Below are records; reproduce exactly the lines from the one that has "Click the plus icon for Add to Watchlist" through the one that has "Task: Click letter W in the Gemeindeindex", ends included, and nothing more.

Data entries
= = = = =

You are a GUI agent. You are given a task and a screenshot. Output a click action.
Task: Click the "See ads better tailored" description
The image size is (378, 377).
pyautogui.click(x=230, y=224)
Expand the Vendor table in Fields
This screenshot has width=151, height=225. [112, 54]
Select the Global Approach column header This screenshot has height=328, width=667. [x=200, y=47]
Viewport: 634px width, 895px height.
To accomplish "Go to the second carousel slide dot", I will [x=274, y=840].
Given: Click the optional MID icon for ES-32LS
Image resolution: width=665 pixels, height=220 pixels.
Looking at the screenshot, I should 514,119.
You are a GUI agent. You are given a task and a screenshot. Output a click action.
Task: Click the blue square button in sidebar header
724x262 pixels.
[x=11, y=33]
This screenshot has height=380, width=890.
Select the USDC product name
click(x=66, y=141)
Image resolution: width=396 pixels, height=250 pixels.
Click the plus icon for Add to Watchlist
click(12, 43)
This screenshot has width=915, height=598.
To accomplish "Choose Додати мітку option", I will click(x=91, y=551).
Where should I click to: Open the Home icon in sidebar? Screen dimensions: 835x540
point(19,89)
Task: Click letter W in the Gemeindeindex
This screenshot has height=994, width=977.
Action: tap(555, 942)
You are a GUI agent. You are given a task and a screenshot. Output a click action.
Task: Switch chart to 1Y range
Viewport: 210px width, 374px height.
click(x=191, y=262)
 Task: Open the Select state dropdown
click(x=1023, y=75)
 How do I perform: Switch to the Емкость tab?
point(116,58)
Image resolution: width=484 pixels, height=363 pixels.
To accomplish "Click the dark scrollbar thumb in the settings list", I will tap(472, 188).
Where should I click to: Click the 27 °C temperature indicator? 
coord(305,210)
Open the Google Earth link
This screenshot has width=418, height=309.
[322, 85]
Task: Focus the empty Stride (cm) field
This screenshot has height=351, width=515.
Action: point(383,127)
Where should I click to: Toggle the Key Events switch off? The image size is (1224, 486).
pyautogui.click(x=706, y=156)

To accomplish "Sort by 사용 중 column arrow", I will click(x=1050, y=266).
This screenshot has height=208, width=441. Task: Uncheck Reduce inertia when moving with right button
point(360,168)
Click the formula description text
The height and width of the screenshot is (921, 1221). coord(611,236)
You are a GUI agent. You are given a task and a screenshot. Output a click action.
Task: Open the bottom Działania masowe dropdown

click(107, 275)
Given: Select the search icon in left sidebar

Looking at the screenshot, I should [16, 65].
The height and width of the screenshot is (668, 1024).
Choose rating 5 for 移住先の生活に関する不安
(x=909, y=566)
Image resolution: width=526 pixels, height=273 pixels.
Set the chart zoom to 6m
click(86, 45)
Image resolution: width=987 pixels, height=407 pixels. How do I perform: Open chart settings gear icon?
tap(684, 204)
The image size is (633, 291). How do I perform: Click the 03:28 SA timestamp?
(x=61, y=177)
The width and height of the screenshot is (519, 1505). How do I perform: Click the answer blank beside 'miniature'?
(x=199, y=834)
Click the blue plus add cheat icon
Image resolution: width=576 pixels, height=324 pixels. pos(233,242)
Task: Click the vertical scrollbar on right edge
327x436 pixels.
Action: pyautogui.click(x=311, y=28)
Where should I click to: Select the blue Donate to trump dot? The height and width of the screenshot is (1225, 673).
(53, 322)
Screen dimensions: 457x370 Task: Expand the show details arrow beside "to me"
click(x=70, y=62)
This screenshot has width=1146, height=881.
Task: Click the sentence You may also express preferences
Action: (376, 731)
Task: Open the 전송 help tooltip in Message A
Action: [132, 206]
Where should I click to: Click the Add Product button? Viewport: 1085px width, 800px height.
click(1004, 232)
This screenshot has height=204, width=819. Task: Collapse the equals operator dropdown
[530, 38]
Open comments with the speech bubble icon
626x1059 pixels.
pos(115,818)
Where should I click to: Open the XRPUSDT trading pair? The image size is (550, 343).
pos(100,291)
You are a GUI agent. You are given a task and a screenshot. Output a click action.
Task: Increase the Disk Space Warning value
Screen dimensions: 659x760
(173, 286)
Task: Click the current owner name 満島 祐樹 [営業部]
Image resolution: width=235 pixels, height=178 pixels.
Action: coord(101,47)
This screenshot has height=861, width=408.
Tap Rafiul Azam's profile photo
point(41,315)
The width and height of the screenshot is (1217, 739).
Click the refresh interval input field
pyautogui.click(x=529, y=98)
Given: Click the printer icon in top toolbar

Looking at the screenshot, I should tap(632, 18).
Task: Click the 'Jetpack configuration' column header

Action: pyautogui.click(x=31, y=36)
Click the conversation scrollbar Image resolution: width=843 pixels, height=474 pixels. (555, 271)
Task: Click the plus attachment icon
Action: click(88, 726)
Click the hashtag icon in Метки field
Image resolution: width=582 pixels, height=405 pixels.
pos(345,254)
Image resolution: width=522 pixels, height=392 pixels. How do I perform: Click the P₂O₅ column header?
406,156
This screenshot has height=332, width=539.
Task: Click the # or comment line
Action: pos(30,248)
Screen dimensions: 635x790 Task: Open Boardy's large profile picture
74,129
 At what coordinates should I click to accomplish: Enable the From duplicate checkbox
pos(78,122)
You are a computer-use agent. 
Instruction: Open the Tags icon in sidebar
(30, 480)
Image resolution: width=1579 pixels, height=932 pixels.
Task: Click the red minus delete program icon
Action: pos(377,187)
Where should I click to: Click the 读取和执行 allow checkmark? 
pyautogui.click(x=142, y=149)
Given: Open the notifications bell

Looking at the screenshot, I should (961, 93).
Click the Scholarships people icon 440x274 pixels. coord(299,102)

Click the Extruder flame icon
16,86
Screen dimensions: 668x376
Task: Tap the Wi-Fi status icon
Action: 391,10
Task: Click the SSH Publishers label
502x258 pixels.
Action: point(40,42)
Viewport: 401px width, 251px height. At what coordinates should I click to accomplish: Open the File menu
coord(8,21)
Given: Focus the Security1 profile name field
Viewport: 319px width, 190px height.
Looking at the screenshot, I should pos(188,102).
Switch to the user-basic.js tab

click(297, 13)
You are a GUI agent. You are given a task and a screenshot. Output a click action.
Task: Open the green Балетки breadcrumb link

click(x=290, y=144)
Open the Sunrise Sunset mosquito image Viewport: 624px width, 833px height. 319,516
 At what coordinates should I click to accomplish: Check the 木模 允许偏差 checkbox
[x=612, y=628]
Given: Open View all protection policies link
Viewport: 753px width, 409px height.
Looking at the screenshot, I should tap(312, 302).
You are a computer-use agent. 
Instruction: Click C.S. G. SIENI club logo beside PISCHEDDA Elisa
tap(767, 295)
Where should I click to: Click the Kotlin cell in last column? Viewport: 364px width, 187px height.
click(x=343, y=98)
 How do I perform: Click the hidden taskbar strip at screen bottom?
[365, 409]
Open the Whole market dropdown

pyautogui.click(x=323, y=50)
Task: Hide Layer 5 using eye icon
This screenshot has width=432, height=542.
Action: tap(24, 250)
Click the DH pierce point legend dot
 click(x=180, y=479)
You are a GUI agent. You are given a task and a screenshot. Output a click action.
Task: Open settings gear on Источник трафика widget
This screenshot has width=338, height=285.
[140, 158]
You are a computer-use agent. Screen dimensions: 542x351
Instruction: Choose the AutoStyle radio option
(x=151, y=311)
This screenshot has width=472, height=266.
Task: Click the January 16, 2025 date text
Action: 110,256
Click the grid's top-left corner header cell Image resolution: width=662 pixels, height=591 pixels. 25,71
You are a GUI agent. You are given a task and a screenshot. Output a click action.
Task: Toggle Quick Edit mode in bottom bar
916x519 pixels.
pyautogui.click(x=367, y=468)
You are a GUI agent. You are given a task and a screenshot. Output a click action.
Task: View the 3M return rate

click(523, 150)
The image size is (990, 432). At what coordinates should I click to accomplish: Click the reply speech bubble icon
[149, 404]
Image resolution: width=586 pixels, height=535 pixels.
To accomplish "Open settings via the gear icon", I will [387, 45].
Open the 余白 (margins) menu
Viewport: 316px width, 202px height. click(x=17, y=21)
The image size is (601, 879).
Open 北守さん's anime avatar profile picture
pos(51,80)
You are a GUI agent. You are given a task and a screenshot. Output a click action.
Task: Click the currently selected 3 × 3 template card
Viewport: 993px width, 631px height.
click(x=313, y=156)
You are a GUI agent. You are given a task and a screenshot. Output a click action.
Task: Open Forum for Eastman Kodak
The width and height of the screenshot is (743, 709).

= = = = =

OUTPUT BELOW ▸
Click the plus icon for Add to Watchlist
click(12, 43)
This screenshot has width=915, height=598.
To accomplish "Choose Додати мітку option", I will click(x=91, y=551).
Where should I click to: Open the Home icon in sidebar? Screen dimensions: 835x540
point(19,89)
Task: Click letter W in the Gemeindeindex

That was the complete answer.